Ancaman jatuhnya elektabilitas Demokrat setidaknya ditunjukkan oleh 2 lembaga survei yang mempublikasikan hasilnya di awal tahun ini atau sekitar 2 bulan menjelang Pemilu legislatif. Setelah Lingkaran survei Indonesia (LSI) merilis temuannya, dimana Demokrat semakin jatuh elektabilitasnya pada angka 4,7%, kini giliran Lembaga Survei Jakarta (LSJ) juga menyebut bahwa tingkat keterpilihan parpol penguasa ini semakin terpuruk pada kisaran 6,1%, dengan berada di urutan ke 6-- dibawah PDI Perjuangan, Partai Golkar, Gerindra, Nasdem dan Hanura.

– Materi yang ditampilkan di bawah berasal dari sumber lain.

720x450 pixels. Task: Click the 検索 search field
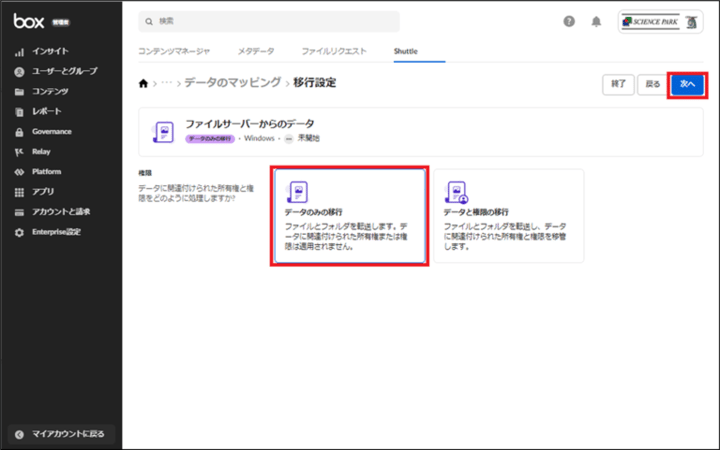point(268,21)
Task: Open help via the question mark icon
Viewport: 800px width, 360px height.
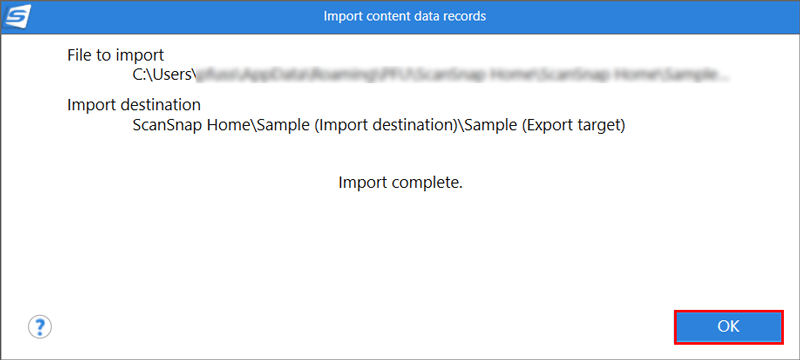Action: click(40, 326)
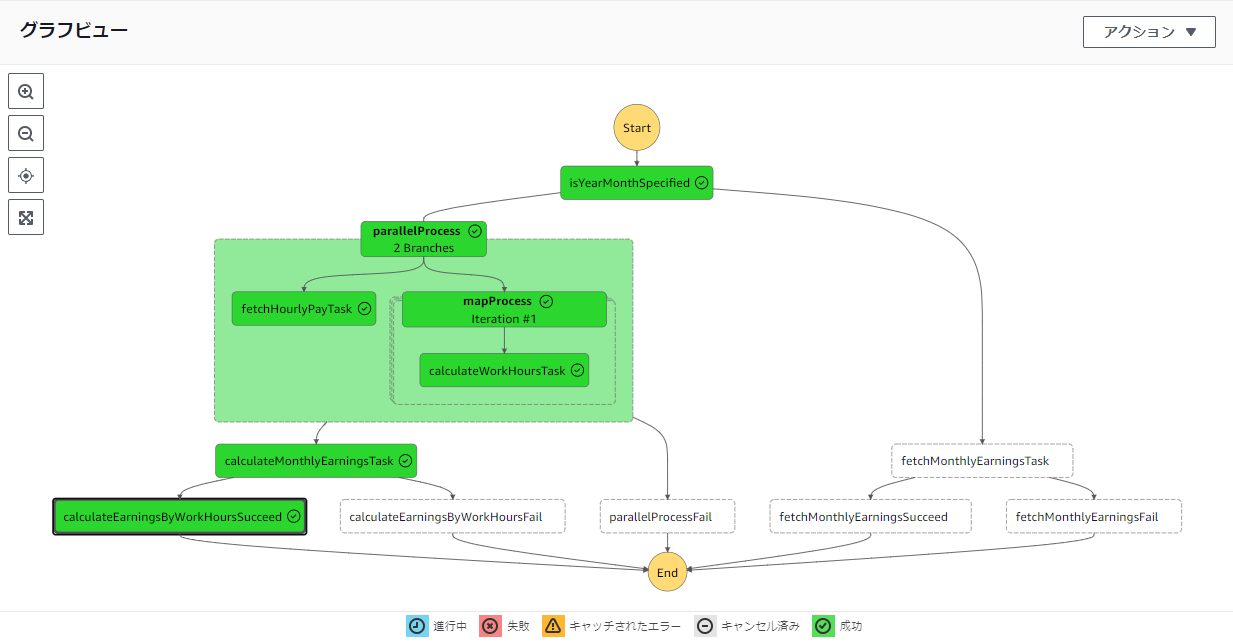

Terlepas benar tidaknya hasil survei tersebut berdasarkan kenyataan politik yang bakal terjadi di Pemilu 9 April mendatang, maka fomena hasil survei yang menjadi potret situsional kekuatan politik mestinya disikapi secara dewasa, rasional dan dikaji secara serius. Hasil survei dapat menjadi warning bagi setiap parpol untuk melakukan langkah-langkah strategis, berupa loncatan dan penyelamatan sebelum dirinya 'divonis' oleh rakyat dalam Pemilu.
Dalam konteks inilah keberadaan Demokrat menjadi cukup memprihatinkan, karena sebagai partai penguasa selama hampir 10 tahun, namun dominasinya terancam tersingkir, suram dan tragis. Ancaman ini setidaknya telah ditunjukkan oleh berbagai lembaga survei, dimana trend elektabilitas Demokrat semakin jatuh dan terpuruk secara memprihatinkan.
Ditengah ancaman itu, mestinya Demokrat segera berbenah, tidak terus terlibat dalam konflik dan polemik dengan saling tuding serta menyalahkan. Ada kecenderungan yang kontradiktif ketika sebagian elit Demokrat justru 'menyalahkan' lembaga survei ketika parpolnya disebutkan memiliki elektabilitas yang cukup rendah.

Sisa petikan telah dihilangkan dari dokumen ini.